WORK TASK: Below are the entries; return exactly the line with "Screen dimensions: 794x528" and every later line, without anything else.
(ENTRIES PROVIDED Opens)
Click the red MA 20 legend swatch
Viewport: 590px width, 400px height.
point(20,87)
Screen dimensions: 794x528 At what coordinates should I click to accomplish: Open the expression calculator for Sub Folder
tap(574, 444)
(ENTRIES PROVIDED Closes)
OUTPUT FOR THIS TASK:
Screen dimensions: 794x528 At what coordinates should I click to accomplish: Open the expression calculator for Sub Folder
tap(574, 444)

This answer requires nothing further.